Update: I'm also experiencing this issue running Linux VM's in VirtualBox on a mac. This issue only affects NAT adapter (bridge adapters work fine). This command sorts out the issue for some reason VBoxManage modifyvm minikube --natbindip1 192.168.3.35

The 192.x address is just the main IP of my host system. ie

[leif.liddy@pro.example.com ~]$ netstat -rn | grep ^default | grep 'UGSc '
default            192.168.3.1        UGSc           en5  

[leif.liddy@pro.example.com ~]$ ipconfig getifaddr en5
192.168.3.35

The latency can be measured perfectly now. The fastest mirror plugin works....etc. But, I need to do some more troubleshooting to sort why that worked.

According to the VB documentation

By default, Oracle VM VirtualBox's NAT engine will route TCP/IP packets through the default interface assigned by the host's TCP/IP stack. The technical reason for this is that the NAT engine uses sockets for communication. If you want to change this behavior, you can tell the NAT engine to bind to a particular IP address instead.

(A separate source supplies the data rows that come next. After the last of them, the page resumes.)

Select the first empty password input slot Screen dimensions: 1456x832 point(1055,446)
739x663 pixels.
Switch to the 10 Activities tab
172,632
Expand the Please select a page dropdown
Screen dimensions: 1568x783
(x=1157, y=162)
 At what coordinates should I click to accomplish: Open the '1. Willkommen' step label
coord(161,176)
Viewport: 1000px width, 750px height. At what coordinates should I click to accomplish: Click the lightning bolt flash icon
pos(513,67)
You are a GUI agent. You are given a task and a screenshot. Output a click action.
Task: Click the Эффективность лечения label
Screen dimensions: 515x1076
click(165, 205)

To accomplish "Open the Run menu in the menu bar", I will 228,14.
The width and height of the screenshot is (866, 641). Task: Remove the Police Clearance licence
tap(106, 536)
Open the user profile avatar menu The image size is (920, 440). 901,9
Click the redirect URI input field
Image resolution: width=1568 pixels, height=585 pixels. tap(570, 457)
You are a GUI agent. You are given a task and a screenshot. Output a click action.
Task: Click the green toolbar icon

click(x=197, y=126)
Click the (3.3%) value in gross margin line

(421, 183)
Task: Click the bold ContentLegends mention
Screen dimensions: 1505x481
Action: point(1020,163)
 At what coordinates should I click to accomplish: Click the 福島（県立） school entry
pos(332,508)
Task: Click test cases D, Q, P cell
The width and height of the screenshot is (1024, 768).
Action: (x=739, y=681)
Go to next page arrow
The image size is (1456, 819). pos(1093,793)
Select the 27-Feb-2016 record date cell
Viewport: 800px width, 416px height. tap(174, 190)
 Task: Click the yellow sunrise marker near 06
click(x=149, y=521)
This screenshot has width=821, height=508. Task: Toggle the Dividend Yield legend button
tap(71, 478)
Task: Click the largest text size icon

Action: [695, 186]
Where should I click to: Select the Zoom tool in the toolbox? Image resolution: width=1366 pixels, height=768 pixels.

For example, use the following command:

$ VBoxManage modifyvm VM-name \
--natbindip1 "10.45.0.2"

Hmm...I wonder what "default interface" it's using. I'm willing to bet that the the root cause of this issue is the same for Qemu and VirtualBox.

Update: I found the culprit. So all traffic from the NAT adapters are being routed out through a utun interface which is created + used by a "security" web proxy app/service called zscaler. I'm based in Europe and this proxy service is routing all web traffic to US-based servers...which seems to be causing a whole host of issues.

Ok, I think I got this now. Sorry for wasting everyone's time with this.